TREŚĆ POLECENIA =>
Zamień w całym poniższym listingu każde wystąpienie „Instruction” na „Command” i przepisz go w całości, niczego więcej nie zmieniając.

SEKCJA DANYCH =>
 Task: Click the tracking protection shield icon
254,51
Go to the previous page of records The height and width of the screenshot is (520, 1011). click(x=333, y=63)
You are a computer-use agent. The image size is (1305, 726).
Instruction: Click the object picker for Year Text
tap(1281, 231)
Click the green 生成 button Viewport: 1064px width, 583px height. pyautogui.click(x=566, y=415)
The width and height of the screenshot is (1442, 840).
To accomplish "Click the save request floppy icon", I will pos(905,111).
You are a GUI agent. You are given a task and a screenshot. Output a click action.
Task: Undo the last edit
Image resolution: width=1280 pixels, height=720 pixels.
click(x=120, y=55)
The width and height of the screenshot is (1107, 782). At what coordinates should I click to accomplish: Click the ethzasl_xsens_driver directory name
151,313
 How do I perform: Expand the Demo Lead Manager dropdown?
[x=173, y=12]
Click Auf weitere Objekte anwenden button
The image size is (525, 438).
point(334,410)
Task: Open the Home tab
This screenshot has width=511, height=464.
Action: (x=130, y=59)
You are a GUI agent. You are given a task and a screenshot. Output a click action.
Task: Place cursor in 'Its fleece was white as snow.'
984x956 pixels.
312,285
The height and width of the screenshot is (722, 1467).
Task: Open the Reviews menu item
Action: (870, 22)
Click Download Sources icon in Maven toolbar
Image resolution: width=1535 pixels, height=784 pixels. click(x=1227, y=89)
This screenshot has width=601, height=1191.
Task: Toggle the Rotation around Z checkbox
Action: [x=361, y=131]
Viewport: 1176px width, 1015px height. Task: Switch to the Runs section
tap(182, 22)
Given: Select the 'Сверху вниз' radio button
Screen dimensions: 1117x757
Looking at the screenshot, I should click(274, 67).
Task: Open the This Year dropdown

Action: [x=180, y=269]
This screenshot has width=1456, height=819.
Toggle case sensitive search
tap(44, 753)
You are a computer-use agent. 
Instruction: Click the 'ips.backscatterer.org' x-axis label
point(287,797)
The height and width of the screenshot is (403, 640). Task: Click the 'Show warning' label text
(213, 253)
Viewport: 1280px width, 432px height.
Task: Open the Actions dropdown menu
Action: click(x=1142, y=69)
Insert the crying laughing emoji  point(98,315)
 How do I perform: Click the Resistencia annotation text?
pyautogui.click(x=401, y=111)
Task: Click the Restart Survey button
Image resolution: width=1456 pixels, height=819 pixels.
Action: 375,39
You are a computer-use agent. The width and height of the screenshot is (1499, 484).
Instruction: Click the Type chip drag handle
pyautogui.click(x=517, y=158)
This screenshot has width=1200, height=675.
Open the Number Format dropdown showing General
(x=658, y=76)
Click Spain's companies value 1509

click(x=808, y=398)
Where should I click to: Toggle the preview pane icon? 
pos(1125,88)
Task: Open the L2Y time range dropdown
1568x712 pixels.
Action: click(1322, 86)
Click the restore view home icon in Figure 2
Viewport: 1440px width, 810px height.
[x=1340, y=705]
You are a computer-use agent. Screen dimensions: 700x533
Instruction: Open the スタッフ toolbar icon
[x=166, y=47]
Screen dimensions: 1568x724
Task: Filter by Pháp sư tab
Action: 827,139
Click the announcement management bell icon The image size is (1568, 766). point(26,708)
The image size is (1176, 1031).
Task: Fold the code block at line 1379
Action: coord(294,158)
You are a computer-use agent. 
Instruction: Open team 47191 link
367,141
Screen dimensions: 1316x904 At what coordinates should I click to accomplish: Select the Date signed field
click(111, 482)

ROZWIĄZANIE =>
 Task: Click the tracking protection shield icon
254,51
Go to the previous page of records The height and width of the screenshot is (520, 1011). click(x=333, y=63)
You are a computer-use agent. The image size is (1305, 726).
Command: Click the object picker for Year Text
tap(1281, 231)
Click the green 生成 button Viewport: 1064px width, 583px height. pyautogui.click(x=566, y=415)
The width and height of the screenshot is (1442, 840).
To accomplish "Click the save request floppy icon", I will pos(905,111).
You are a GUI agent. You are given a task and a screenshot. Output a click action.
Task: Undo the last edit
Image resolution: width=1280 pixels, height=720 pixels.
click(x=120, y=55)
The width and height of the screenshot is (1107, 782). At what coordinates should I click to accomplish: Click the ethzasl_xsens_driver directory name
151,313
 How do I perform: Expand the Demo Lead Manager dropdown?
[x=173, y=12]
Click Auf weitere Objekte anwenden button
The image size is (525, 438).
point(334,410)
Task: Open the Home tab
This screenshot has width=511, height=464.
Action: (x=130, y=59)
You are a GUI agent. You are given a task and a screenshot. Output a click action.
Task: Place cursor in 'Its fleece was white as snow.'
984x956 pixels.
312,285
The height and width of the screenshot is (722, 1467).
Task: Open the Reviews menu item
Action: (870, 22)
Click Download Sources icon in Maven toolbar
Image resolution: width=1535 pixels, height=784 pixels. click(x=1227, y=89)
This screenshot has width=601, height=1191.
Task: Toggle the Rotation around Z checkbox
Action: [x=361, y=131]
Viewport: 1176px width, 1015px height. Task: Switch to the Runs section
tap(182, 22)
Given: Select the 'Сверху вниз' radio button
Screen dimensions: 1117x757
Looking at the screenshot, I should click(274, 67).
Task: Open the This Year dropdown

Action: [x=180, y=269]
This screenshot has width=1456, height=819.
Toggle case sensitive search
tap(44, 753)
You are a computer-use agent. 
Command: Click the 'ips.backscatterer.org' x-axis label
point(287,797)
The height and width of the screenshot is (403, 640). Task: Click the 'Show warning' label text
(213, 253)
Viewport: 1280px width, 432px height.
Task: Open the Actions dropdown menu
Action: click(x=1142, y=69)
Insert the crying laughing emoji  point(98,315)
 How do I perform: Click the Resistencia annotation text?
pyautogui.click(x=401, y=111)
Task: Click the Restart Survey button
Image resolution: width=1456 pixels, height=819 pixels.
Action: 375,39
You are a computer-use agent. The width and height of the screenshot is (1499, 484).
Command: Click the Type chip drag handle
pyautogui.click(x=517, y=158)
This screenshot has width=1200, height=675.
Open the Number Format dropdown showing General
(x=658, y=76)
Click Spain's companies value 1509

click(x=808, y=398)
Where should I click to: Toggle the preview pane icon? 
pos(1125,88)
Task: Open the L2Y time range dropdown
1568x712 pixels.
Action: click(1322, 86)
Click the restore view home icon in Figure 2
Viewport: 1440px width, 810px height.
[x=1340, y=705]
You are a computer-use agent. Screen dimensions: 700x533
Command: Open the スタッフ toolbar icon
[x=166, y=47]
Screen dimensions: 1568x724
Task: Filter by Pháp sư tab
Action: 827,139
Click the announcement management bell icon The image size is (1568, 766). point(26,708)
The image size is (1176, 1031).
Task: Fold the code block at line 1379
Action: coord(294,158)
You are a computer-use agent. 
Command: Open team 47191 link
367,141
Screen dimensions: 1316x904 At what coordinates should I click to accomplish: Select the Date signed field
click(111, 482)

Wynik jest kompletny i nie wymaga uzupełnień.